『マジックアウト』1〜3 著/佐藤まどか

マジックアウト〈1〉アニアの方法

マジックアウト〈1〉アニアの方法

未曾有の危機に瀕し、絶望におちいった国。救うのは、天賦の「才」か、積み上げた「知」か?すべてを失ったそのとき、新しい何かがはじまった。真の天命とは何か?エテルリア国存亡の危機を救うため、定められた道を変えていく少女の永きたたかいが、今、幕を開ける。本格長編ファンタジーデータベースより

海に囲まれた美しい小国エテルリアは光り輝く黄金の島。

そして、この国の人々の多くは、魔法ともいえる「才」に恵まれているのです。
エテルリアは才術の国。すべての才が結集され、病気も災害もコントロールされ、ゆたかな環境も文化も才術によって思いのままの国。

しかし、ある日、すべての才術の効力が消え失せ、エテルリアは太陽の光も射さない深い霧と強風の国になってしまいます。電気も食料もなく、暴力と暗黒に陥ったエテルリアで目覚めたのは、才の国に生まれながら、すべての才にめぐまれず、この国では、無才人と呼ばれ差別されてきた少女アニアでした。

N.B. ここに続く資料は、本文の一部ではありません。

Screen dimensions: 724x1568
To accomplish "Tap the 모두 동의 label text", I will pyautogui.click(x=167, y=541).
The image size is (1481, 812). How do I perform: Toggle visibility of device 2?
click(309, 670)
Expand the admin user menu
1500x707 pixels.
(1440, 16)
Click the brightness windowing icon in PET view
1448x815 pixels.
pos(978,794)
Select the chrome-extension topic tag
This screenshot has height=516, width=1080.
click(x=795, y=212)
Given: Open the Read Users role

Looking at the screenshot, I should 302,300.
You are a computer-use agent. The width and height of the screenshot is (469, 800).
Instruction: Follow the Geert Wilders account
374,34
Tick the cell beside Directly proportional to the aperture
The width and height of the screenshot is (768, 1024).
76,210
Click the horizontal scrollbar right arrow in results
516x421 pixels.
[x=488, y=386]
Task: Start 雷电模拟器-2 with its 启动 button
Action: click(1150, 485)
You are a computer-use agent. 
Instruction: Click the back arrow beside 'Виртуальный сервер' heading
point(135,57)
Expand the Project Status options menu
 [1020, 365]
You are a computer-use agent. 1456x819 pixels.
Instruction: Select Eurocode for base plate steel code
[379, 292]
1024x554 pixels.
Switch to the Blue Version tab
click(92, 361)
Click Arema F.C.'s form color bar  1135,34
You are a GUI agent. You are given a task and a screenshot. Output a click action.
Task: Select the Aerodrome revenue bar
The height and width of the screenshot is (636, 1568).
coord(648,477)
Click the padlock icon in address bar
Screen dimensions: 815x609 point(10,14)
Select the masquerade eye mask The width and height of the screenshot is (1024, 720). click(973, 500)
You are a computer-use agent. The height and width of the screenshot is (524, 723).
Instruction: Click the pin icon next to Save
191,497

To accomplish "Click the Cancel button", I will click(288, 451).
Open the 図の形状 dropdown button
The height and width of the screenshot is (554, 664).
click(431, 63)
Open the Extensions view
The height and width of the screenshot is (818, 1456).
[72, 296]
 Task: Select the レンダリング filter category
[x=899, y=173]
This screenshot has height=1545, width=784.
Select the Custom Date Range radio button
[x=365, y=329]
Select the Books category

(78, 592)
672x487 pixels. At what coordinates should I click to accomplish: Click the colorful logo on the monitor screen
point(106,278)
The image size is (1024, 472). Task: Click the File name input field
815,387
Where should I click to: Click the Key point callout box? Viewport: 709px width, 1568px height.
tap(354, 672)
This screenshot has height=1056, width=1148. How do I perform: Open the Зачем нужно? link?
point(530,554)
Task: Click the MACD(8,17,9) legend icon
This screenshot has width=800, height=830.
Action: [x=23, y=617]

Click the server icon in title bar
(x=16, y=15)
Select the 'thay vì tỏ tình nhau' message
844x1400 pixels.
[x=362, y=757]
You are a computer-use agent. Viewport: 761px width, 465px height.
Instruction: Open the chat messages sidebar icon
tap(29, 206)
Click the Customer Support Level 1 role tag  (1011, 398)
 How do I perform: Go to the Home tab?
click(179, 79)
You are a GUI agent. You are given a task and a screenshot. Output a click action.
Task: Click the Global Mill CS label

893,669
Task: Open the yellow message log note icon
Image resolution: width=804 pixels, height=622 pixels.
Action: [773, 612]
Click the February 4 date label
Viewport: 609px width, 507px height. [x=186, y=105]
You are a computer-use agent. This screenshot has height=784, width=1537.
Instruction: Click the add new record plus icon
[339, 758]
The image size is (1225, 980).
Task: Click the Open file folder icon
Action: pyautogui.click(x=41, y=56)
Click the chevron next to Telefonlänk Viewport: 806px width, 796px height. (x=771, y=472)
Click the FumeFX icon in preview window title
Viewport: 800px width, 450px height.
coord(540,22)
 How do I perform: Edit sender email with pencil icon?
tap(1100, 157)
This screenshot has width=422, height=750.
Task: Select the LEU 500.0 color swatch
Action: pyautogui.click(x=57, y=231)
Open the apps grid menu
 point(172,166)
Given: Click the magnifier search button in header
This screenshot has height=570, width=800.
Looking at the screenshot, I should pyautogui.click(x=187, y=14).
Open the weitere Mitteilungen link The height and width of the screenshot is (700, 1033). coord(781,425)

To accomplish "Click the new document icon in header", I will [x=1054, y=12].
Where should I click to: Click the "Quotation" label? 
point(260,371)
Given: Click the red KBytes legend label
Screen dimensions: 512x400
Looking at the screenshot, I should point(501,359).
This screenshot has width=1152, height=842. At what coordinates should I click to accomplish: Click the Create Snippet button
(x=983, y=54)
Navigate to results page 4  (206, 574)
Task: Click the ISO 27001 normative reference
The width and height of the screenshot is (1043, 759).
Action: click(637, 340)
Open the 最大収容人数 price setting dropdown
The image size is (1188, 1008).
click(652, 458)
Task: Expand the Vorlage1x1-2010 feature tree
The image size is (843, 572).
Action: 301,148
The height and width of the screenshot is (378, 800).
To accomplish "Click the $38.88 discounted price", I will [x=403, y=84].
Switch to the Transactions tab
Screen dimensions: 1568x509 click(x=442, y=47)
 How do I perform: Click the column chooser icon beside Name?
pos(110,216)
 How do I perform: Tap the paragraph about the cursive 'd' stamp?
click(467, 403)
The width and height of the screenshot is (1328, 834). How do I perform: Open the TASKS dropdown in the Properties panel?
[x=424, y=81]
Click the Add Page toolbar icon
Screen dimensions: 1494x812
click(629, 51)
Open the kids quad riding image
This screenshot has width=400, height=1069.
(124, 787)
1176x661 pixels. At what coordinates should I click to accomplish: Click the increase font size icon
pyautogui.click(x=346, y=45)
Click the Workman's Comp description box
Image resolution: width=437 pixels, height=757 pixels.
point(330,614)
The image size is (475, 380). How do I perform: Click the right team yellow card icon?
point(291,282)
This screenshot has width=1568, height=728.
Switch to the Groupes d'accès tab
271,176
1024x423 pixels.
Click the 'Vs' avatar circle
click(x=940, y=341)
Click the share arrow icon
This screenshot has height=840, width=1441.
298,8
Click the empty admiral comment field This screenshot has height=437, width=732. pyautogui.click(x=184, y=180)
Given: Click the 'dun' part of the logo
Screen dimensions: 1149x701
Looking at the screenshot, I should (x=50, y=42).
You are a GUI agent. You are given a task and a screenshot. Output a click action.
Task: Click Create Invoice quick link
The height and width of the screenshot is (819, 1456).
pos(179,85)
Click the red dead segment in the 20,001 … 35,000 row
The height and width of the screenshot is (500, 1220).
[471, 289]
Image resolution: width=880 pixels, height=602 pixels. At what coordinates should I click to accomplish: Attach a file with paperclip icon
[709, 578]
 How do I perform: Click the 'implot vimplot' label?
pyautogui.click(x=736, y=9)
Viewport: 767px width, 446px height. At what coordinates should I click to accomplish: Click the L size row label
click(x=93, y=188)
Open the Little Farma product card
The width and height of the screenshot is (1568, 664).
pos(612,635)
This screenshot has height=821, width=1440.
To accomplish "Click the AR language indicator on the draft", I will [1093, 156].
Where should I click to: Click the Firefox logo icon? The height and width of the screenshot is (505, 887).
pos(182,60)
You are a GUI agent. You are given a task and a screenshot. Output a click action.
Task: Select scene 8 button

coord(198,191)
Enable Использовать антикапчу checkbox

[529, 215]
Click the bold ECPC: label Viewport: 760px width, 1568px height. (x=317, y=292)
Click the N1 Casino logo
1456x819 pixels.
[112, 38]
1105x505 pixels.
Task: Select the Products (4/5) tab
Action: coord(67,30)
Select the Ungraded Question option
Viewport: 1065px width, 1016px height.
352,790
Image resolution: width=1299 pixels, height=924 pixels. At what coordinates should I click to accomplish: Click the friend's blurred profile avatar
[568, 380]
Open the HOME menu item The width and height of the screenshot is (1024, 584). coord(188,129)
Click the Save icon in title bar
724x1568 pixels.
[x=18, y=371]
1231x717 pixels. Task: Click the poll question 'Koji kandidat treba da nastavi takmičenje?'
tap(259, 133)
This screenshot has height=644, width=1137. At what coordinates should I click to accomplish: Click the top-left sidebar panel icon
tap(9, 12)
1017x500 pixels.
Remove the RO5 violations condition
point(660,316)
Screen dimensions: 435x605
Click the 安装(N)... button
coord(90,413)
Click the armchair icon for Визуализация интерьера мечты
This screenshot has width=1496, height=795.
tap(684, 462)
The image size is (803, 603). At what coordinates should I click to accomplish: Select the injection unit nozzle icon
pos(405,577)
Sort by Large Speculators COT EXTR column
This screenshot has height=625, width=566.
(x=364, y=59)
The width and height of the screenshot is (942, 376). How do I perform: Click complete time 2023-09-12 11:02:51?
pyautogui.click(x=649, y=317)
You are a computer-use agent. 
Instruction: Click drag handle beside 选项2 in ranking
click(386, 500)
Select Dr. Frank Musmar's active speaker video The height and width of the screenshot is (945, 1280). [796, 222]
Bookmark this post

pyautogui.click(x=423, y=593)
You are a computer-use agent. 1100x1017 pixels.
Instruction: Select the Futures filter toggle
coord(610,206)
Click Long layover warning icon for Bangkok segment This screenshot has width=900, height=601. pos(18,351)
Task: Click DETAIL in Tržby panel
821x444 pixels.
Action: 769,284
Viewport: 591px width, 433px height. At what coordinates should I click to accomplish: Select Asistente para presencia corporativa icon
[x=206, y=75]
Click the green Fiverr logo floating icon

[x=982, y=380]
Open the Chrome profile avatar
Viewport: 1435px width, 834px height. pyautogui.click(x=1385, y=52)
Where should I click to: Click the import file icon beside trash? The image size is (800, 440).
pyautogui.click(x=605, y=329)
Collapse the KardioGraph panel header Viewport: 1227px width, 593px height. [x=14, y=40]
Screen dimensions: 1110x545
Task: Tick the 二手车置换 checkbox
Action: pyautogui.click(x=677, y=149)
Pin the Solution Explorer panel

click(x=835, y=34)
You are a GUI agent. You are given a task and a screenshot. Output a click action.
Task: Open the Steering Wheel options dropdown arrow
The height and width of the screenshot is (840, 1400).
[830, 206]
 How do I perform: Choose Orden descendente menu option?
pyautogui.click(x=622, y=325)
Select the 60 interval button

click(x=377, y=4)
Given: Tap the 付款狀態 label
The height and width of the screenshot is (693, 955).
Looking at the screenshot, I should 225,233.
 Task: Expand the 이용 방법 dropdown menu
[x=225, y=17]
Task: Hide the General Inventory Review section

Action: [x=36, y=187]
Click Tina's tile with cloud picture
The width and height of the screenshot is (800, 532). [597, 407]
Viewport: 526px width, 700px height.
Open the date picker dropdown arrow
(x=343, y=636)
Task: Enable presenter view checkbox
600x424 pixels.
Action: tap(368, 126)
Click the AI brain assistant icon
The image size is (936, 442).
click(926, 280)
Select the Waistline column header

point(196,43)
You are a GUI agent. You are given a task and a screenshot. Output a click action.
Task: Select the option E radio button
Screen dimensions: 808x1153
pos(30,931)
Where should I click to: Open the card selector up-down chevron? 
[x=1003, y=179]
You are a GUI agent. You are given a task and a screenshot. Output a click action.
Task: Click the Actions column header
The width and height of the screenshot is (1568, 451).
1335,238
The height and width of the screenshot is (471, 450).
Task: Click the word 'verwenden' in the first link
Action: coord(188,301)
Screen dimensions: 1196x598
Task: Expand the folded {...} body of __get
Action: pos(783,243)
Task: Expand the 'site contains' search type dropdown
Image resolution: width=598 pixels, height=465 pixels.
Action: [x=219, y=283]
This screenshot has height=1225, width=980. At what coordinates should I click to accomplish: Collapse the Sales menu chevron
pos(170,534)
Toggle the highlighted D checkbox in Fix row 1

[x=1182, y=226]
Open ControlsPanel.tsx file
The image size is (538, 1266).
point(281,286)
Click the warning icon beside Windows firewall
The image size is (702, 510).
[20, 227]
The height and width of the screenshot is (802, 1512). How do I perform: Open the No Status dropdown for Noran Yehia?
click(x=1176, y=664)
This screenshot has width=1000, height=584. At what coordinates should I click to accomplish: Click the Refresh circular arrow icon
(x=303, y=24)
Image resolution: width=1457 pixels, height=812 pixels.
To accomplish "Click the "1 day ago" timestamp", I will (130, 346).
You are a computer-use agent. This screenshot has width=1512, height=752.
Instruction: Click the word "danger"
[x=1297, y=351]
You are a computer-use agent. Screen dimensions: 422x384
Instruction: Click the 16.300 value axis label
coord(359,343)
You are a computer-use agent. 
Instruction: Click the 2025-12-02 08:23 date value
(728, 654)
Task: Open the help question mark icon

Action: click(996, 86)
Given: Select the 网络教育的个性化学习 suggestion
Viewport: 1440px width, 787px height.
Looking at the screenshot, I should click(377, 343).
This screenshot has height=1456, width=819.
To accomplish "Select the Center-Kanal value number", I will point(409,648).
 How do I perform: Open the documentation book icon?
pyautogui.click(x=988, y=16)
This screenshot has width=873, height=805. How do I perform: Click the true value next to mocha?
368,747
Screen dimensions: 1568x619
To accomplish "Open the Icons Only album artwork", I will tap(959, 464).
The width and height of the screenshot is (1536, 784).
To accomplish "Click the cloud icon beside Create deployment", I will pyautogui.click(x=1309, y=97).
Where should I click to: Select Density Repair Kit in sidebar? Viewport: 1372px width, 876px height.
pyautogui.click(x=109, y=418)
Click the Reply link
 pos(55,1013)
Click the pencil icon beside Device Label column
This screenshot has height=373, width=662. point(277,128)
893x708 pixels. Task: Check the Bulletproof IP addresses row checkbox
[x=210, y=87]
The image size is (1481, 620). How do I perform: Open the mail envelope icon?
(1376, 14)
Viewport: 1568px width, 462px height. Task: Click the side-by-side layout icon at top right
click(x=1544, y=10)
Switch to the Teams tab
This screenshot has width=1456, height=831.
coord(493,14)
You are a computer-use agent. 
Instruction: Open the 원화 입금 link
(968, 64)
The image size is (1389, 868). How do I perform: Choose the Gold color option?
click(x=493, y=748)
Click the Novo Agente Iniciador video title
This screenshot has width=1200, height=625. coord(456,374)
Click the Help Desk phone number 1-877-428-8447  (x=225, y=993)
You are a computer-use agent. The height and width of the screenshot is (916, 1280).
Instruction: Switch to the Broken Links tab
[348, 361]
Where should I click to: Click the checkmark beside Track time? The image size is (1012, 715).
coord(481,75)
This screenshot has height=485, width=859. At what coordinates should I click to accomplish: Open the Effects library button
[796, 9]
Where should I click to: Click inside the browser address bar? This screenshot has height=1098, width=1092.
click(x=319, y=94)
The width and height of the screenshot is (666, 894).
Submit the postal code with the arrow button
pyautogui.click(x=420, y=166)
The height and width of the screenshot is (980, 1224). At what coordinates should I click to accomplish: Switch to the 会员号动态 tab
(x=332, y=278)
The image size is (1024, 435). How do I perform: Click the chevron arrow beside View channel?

才によってコントロールされていたすべてがコントロールできなくなり、「電気をつくるためには、これからは風力発電を」と、呼びかけるアニアに立ち塞がるのは、一からやり直すなんて無理だという人々、そのうちまた才術が使える日が来るんじゃないかと展望のない希望にすがる人々でした。

それはまさに、3.11後の日本の姿を見るようでした。
すべてを失った今、どのように新しく始めるか…その問いは、現代の日本人に強く迫ってきます。
なにより、魔法の国の落ちこぼれ魔女が、やがて凄い魔女になるといった設定ではなく、まったくその能力のない無才の少女を主人公として、無才であることの意味を問いつつ、その力の大きさを描いていくこの物語は、本当の意味で、人への愛と優しさに満ちた物語だと思いました。(2013/5/11のブログ記事より)

マジックアウト〈2〉もうひとつの顔

マジックアウト〈2〉もうひとつの顔

少女アニアの運命がふたたび動きだす…わたしはいったい…何者?絶望という闇に光をあたえたひとりの少女、アニア。そして、封が解かれた国にふたたびせまりくる闇。異国へわたるアニアを待ち受ける運命とは…。データベースより
マジックアウト〈3〉レヴォルーション

マジックアウト〈3〉レヴォルーション

異国で死んだはずの妹に出会い、マジックアウトを解決する糸口を見つけたアニア。苦難を乗りこえ祖国エテルリアへもどると、市民戦争という予期せぬ事態が待ち受けていた。はたして、マジックアウトは終わるのか? 少女の永きたたかいはクライマックスをむかえる…。 データベースより
というわけで、続刊も一気に読ませられました。
二巻、三巻を読んだ印象は、一巻とは少し違っていました。
少女の物語なのに、物語全体の印象は、少女小説と呼ばれるような甘さがありません。
国家とは?政治とは……?といった、硬質のテーマが物語全体に据えられていました。
物語はファンタジーなのですが、据えられているテーマは普遍的で永遠のテーマです。物語の流れを語るとネタバレになってしまうので、ここでは語りませんが、この硬質なテーマを選び取った作者が、日本在住ではなく、海外に居住していることは、この物語にとって大きかったのではないかと思いました。
国内から観る国家は、ある種いびつです。
世界歴史上、最大最悪の原発事故さえ、日本国内では多くは伝えられず、いかに、事故の被害を覆い隠すかということに最大の政治力が使われていることは、国内にいては、なかなかクリアには見えてこないのです。
いえ、日本だけではなく、どの国であっても、一つの国家を俯瞰して観るには、その国家から一歩踏み出して、世界を見なければなりません。強い執着を感じる故国を離れることで初めて、故国を含む世界を俯瞰することができるようになるのかもしれません。
国家とは? 国民の幸せとは?
この物語の主人公たちは、ひたむきに理想を追います。決して、逃げません。
私達もそうありたいと思った物語でした。